Only the lines from the line containing "Given: Select the Elongation at yield row" through the final line of the entries should be printed, exactly as given, with the pictures left out.

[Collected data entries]

++++++++++

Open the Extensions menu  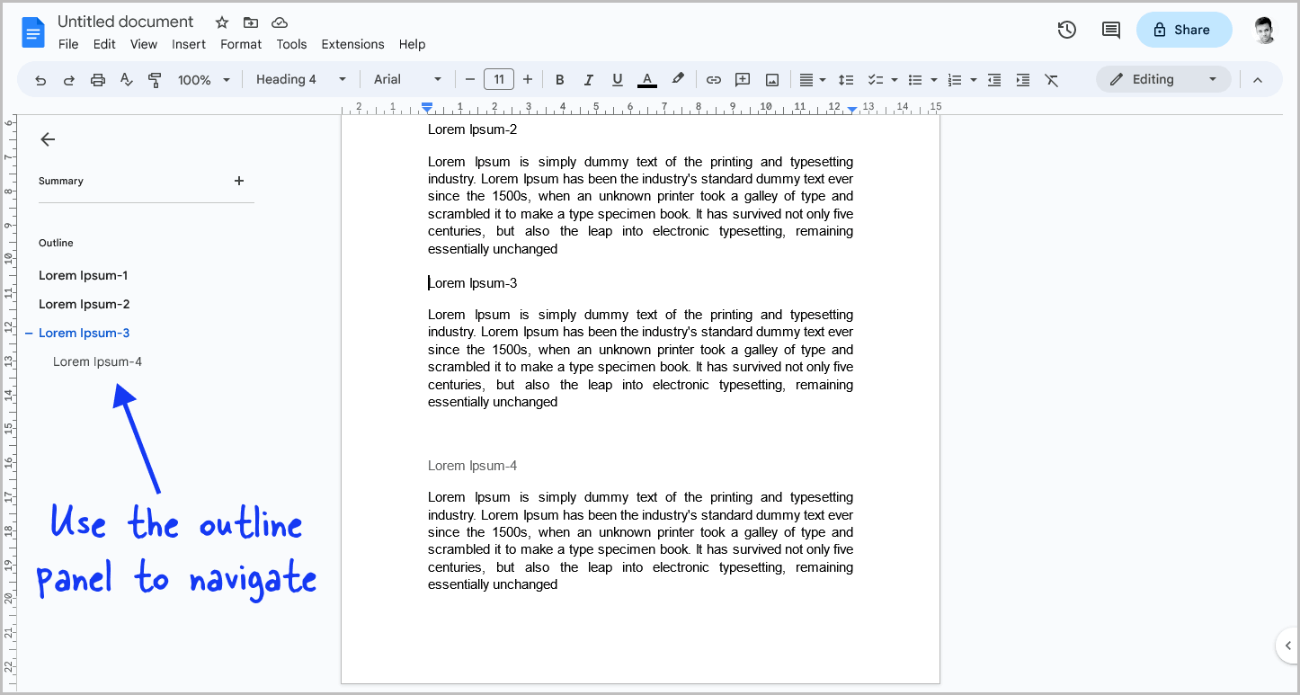coord(352,44)
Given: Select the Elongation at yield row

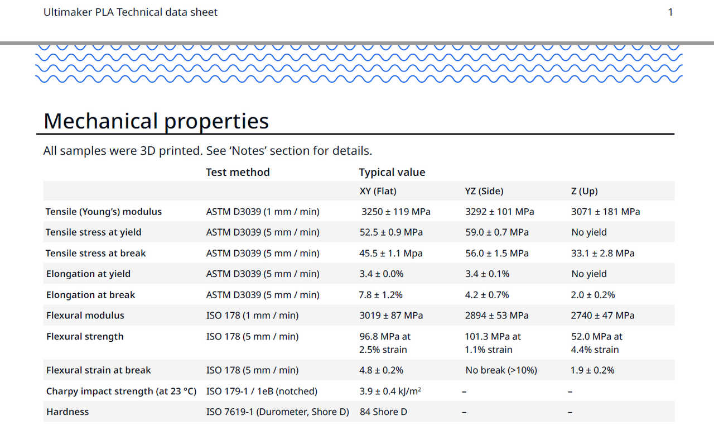Looking at the screenshot, I should [x=88, y=274].
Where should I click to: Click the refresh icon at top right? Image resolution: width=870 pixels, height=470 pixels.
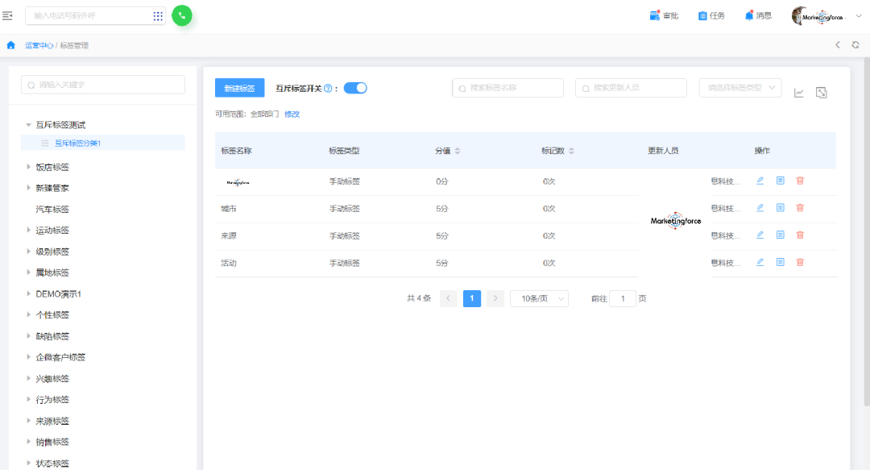pyautogui.click(x=856, y=45)

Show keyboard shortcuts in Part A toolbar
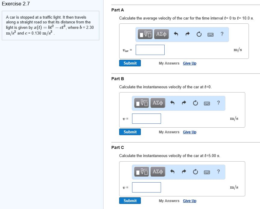[211, 34]
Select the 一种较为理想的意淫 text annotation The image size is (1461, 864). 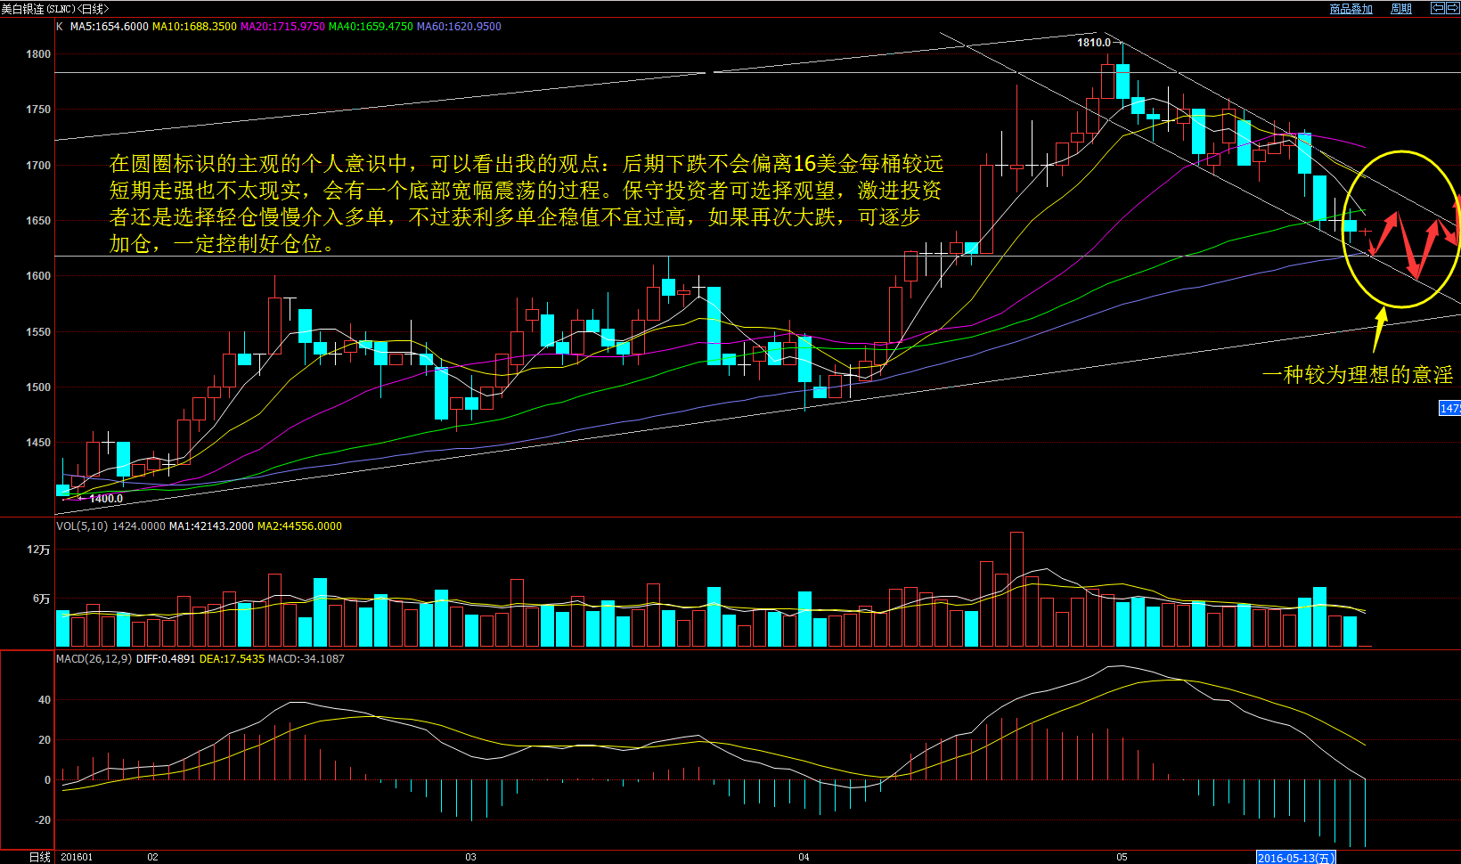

++++++++++

(Task result):
Given: Select the Elongation at yield row

Looking at the screenshot, I should [x=88, y=274].
Where should I click to: Click the refresh icon at top right? Image resolution: width=870 pixels, height=470 pixels.
pyautogui.click(x=856, y=45)

Show keyboard shortcuts in Part A toolbar
[211, 34]
Select the 一种较为理想的意淫 text annotation The image size is (1461, 864). 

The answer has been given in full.